The International Baccalaureate provides an enriched curriculum that both covers and extends beyond regular Saskatchewan curricula in its depth and detail. It emphasizes the development of the necessary critical skills that university-bound students need to master: reflecting, inquiring, thinking, analyzing and evaluating.
The Tuck Shop for snacks was at the bottom of the south stairs going to what is now the cafeteria. The legendary beans in a cone were considered a healthier & cheaper alternative to what students purchased across the street at the Aintree.
Students admitted to Luther College are not required to be Lutheran or Christian. By welcoming students of all faiths and religious backgrounds, Luther College enjoys a richly diverse student body.
The first annual Senior Girls Volleyball Tournament was held in 1998 and is still going strong today!
Did you know there is a 3rd floor to the boy's dorm? It was traditionally assigned to upper level students who were more mature & responsible. Students who lived up there in the 1940’s confessed, in hushed tones, to having a radio when those devices were against school policy.

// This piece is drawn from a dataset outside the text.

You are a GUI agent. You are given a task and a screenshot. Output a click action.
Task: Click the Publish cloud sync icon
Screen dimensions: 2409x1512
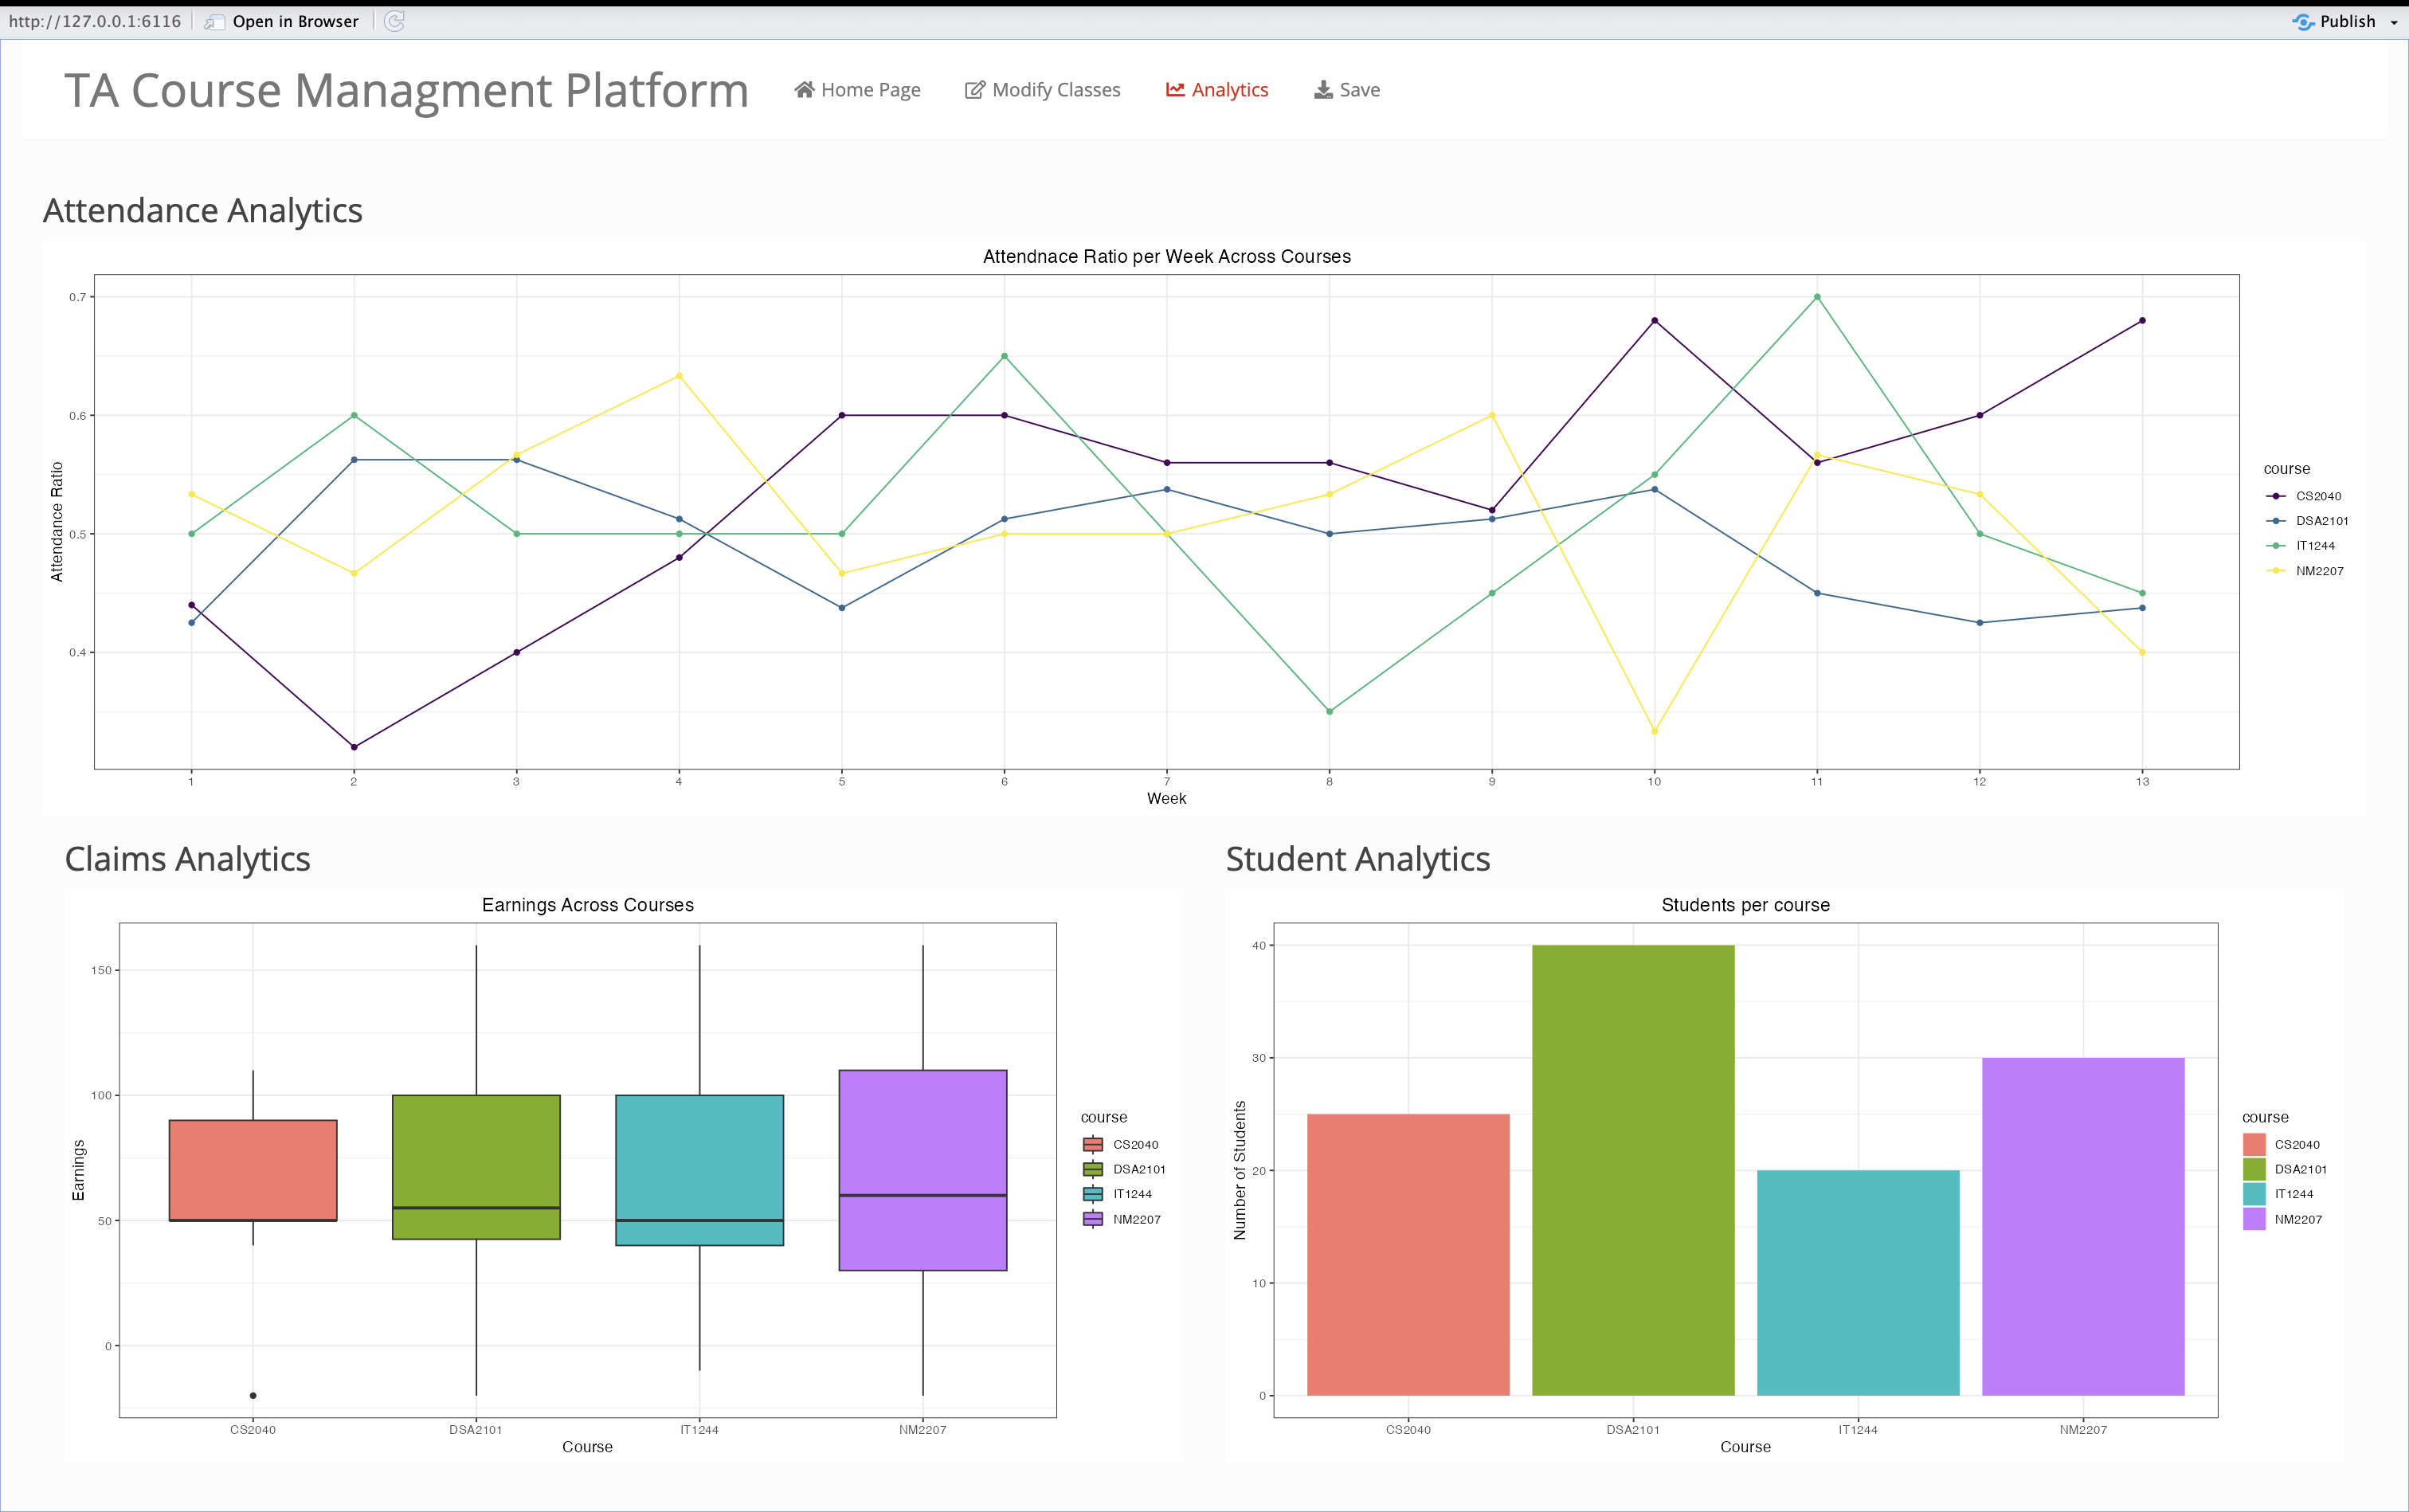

Luther College High School is recognized as one of the four best university preparatory schools in western Canada with as many as 96% of Luther graduates pursuing post-secondary educations.
Luther students, even though from diverse social and cultural backgrounds, have the opportunity to be part of tightly woven community of students, parents, alumni, teachers and staff. Typically 12% of the school’s student body originates from outside of Canada.
1950’s – The annual year-ending “Boy’s banquet” and “Girl’s Banquet” is combined as the “All College Banquet.”
1951 – Luther celebrates its 25th Anniversary, the 25th year of service by Rex Schneider, and the opening of the new gym. Alumni begin to hold annual banquets and publish an alumni magazine. The Tatler, previously sent to alumni, becomes more of a literary magazine.
1951 – The student body is now 40% Lutheran, the highest percentage since 1927, and higher than it will ever be again.
1951 – The new gym makes many new activities possible, including indoor sports and organized cheerleading. It is believed that the Lion becomes Luther’s mascot around this time. Basketball replaces hockey and rugby as the most popular spectator sport. Another operetta by Gilbert and Sullivan is performed but this time it is held in the school’s gym.
1953 – Luther’s first full-time Athletic Director Jan (John) Chomay organizes a special one-day basketball tournament. The College gives this tournament strong support as a one-time promotional event to show off the new gym. Every high school in southern Saskatchewan is invited and, in the end, sixteen teams participate. The next year another tournament is held on a smaller scale, involving eight teams from the Regina area, and depends heavily on the students and parents to organize it. It quickly becomes a popular annual event for everyone in Regina and is soon being called “LIT” (or Luther Invitational Tournament). In 1967, teams are invited from every province in Canada. The event promotes not only basketball, but more importantly good sportsmanship.
1953 – Luther students rally for permission to hold dances. Soon Luther students are allowed to attend dances in the community provided that no teachers are present (the teachers would obligingly leave at the proper time). It is remembered that Mrs. Schneider was influential in having the school offer “Singing Games,” which looked a great deal like dancing, but Principal Schneider could say, in all honestly, that Luther does not sponsor or support any “dances.” Just “singing games.”
1956 – Enrollment is at the 300 mark with all of the rooms in the girls’ dorm at triple occupancy. Shortly after the expansion of “consolidated high schools” in rural Saskatchewan, there is a sharp drop in Saskatchewan students living in the dorms.